Was sind die Gründe?

Don: Nur dauerhaft gebundener Kohlenstoff ist klimawirksam! Das kann Humus schwer leisten, weil er sich ständig ab- und aufbaut. Die globale Klimaerwärmung beschleunigt den Humusabbau noch. Dazu kommen Abgrenzungsfragen: Wie viel Humus ist durch die normale Bewirtschaftung im Boden, wie hoch ist die rein für die Klimawirkung erzeugte Menge? Humus wird auch verlagert, indem man z. B. Kompost auf eine Fläche bringt.

Insgesamt sehe ich den Humusaufbau mit einer Bindungskapazität von 2 – 3 t C/ha eher als kleinere Stellschraube. Wenn man diesen Humusaufbau auf allen Ackerflächen in Deutschland erreichen würde, könnte man nur rund 5 % der landwirtschaftlichen Treibhausgasemissionen damit ausgleichen. Aus Klimasicht effektiver wäre, z. B. bei der Lachgas- oder ­Methan-Emission anzusetzen oder bei der Wiedervernässung der Moore.

Datenauszüge:
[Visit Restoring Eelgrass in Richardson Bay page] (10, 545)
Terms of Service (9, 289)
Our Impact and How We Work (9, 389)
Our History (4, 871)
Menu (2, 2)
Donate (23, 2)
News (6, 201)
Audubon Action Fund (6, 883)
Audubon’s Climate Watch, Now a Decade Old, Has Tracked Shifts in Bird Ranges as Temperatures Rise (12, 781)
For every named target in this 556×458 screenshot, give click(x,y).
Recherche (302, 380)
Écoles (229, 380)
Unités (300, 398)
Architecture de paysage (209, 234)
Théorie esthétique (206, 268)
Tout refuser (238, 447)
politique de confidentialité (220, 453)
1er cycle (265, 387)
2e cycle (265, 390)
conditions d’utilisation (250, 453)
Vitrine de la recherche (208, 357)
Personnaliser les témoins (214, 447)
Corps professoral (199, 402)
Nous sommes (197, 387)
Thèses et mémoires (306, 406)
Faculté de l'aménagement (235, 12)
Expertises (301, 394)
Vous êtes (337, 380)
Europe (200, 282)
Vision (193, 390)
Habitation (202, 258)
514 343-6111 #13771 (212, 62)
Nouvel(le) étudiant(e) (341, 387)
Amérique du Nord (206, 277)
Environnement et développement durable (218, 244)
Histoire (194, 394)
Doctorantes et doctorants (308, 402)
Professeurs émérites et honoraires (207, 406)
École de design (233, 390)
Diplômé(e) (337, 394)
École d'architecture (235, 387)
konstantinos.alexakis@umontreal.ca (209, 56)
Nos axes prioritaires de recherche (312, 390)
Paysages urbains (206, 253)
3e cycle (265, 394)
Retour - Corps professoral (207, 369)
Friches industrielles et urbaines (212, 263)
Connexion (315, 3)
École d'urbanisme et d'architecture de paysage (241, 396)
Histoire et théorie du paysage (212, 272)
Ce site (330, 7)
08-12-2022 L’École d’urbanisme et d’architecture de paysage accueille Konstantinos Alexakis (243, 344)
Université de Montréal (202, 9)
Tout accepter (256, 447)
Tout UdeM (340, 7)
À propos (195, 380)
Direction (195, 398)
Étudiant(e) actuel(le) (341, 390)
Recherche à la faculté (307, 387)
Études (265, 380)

Aufgaben:
A. Zähle alle Ansatzpunkte auf, die der Text zum Humusaufbau aus Klimasicht für effektiver hält.
B. Schreib aus dem Text zum Humusaufbau die Stelle von „Was sind die“ bis „Wiedervernässung der Moore.“ wortgetreu ab.
Stütze dich ausschließlich auf den Text zum Humusaufbau.

Antworten:
A.
- bei der Lachgas-Emission
- bei der Methan-Emission
- bei der Wiedervernässung der Moore

B.
Was sind die Gründe?

Don: Nur dauerhaft gebundener Kohlenstoff ist klimawirksam! Das kann Humus schwer leisten, weil er sich ständig ab- und aufbaut. Die globale Klimaerwärmung beschleunigt den Humusabbau noch. Dazu kommen Abgrenzungsfragen: Wie viel Humus ist durch die normale Bewirtschaftung im Boden, wie hoch ist die rein für die Klimawirkung erzeugte Menge? Humus wird auch verlagert, indem man z. B. Kompost auf eine Fläche bringt.

Insgesamt sehe ich den Humusaufbau mit einer Bindungskapazität von 2 – 3 t C/ha eher als kleinere Stellschraube. Wenn man diesen Humusaufbau auf allen Ackerflächen in Deutschland erreichen würde, könnte man nur rund 5 % der landwirtschaftlichen Treibhausgasemissionen damit ausgleichen. Aus Klimasicht effektiver wäre, z. B. bei der Lachgas- oder ­Methan-Emission anzusetzen oder bei der Wiedervernässung der Moore.